Anyway, back to taxons. First off, let’s get the plural right, folks. (haha). The plural of taxon is taxa. Not taxons.

One of the promises I have made about my presentation at the RISI membership conference is that of the taxa as they have been laid down (energetics, function/movement, geometrics, structure, psychobiology/worldview)—-among these taxa, the function/movement work that I will present and that we will all have fun with (I hope) will each have at least 4 of the 5 taxa components identified.

Just nevermind that it would might be better to call this grouping of 5 systems which interact with each other a part of an integrated system than taxa.

On first thought of this idea, I was in a little panic and thought I would check this “4-5 components identified” claim out with Rebecca Carli or Ellen Freed, two teachers of the basic work who deal with these taxa all the time.

Then I thought, what fun would that be?  Feel the fear and do it anyway, haha.

Let’s take the taxon of energetics.  I wrote about the chakra system version of energetics in March in terms of using it to provide a core experience.

(Faintly off in the background pixels I can hear someone saying, “What? Is that like Reiki? Acupuncture? Touch for Health? Orgone?) There are lots of versions of energetics as used in this sense, of bioelectric energy.

Energetics, in particular the chakra system, can also be used to help people experience personal boundaries.

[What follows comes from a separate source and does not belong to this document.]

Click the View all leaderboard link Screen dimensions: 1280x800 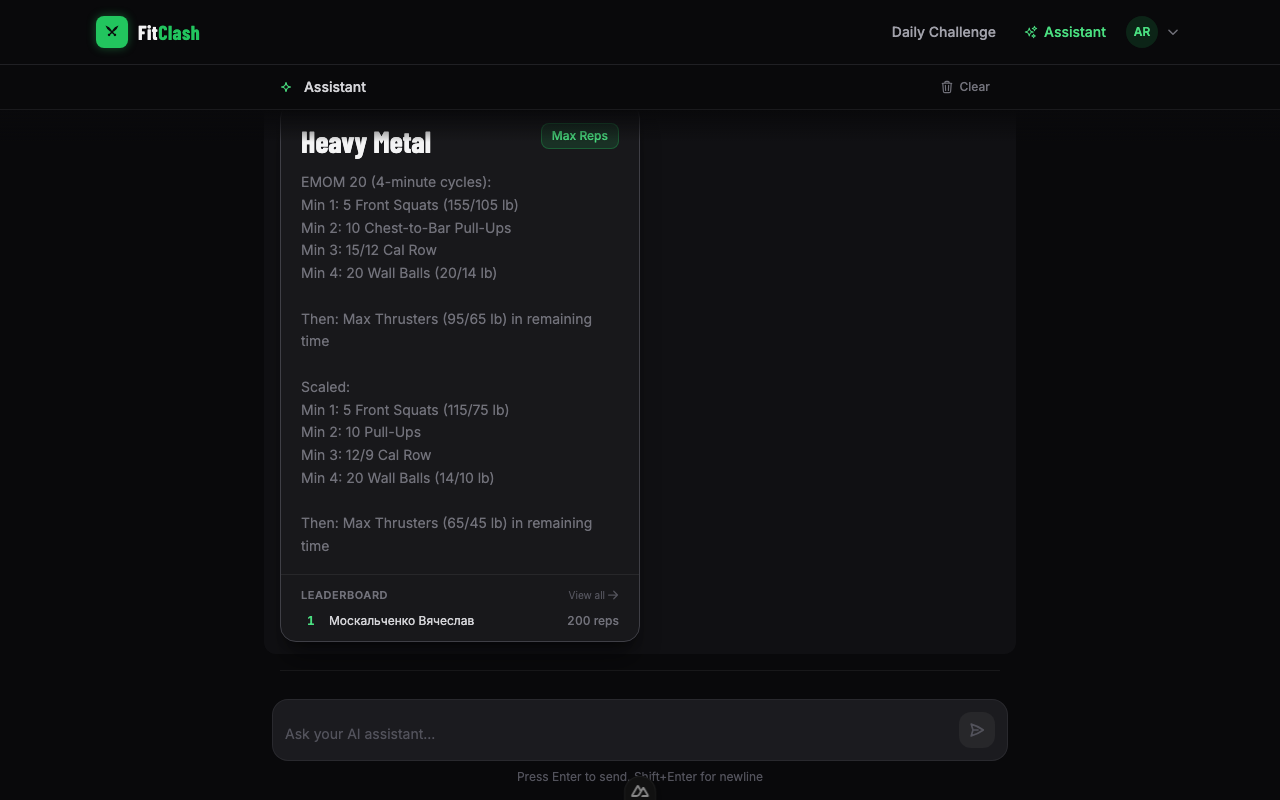point(593,595)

Function/movement can also be used to help people experience personal boundaries.

If another taxon is added to an energetic experience, there may be more powerful learning.

And so on, with the other of the taxa.  Truth is, they are all together in the body.  Sometimes it is more advantageous to plump one taxon for someone over another taxon, but I think it never hurts to pair a plumper one with a skinny one, and maybe even a couple of others.

You will never hear talk of the heady/brainy/thoughty taxon, even though that was the origin of the great taxon invasion.

 

 

This Post Has 2 Comments
  1. 1. At least we didn’t go with “prions”. Still not quite sure what those were..err..are..never were…whatever. ( Remember “Mad Cow”?)

    2. Does the “structural” taxon include all the “heady” info, fascial layers, including all of the embryological stuff? Some of it belongs, probably, in the “functional” one-as in all of the basic PT type stuff. I guess many Rolfers just encounter that kinesthetically, finding a way to release the knee from the lumbars or hip. Some get there intellectually.

    3. I have always been confused by the nerve work being put into the energetic taxon. Why isn’t that functional?

  2. Prions, haha, that is funny.
    I notice that Kevin McCoy is presenting at the conference like so: “The lecture will weave embryology and fascial layers into our RISI core curriculum concepts of “The Five Structural Elements” and the “Principles of Rolfing(R) SI”

    Does that sound like the Taxon word is being given up? I kind of like Five Structural Elements in that they are all part of us, but it does lump the whole thing into the Structural taxon, IMHO.

    I have no clue why the nerve work is in the energetic taxon. I shared being a student in several classes with lifetime learner Don Hazen of blessed memory before he became known for his original teaching of nerve work, and in those there was a lot of energetic work as codified by Tom Shaver, D.O. At that time, Tom was still associated with the Esoteric Healing (Great Britain) faculty. Maybe Don put it there because of the nature of that release work, in other words not the polar opposite old timey pokey fingers.

    Nerves themselves, being hardwired tissue, seem to me like they should be in the structural taxon. Of course, their function depends on their hardwiring. I don’t get it either.

    I believe we are using the word “functional” (as in taxon) to mean the way something works or moves intrinsically extrinsically and etc., not in that Physical Therapy mechanical sense, but more on the Alexander Bernstein model. (Are you listening, Russia?)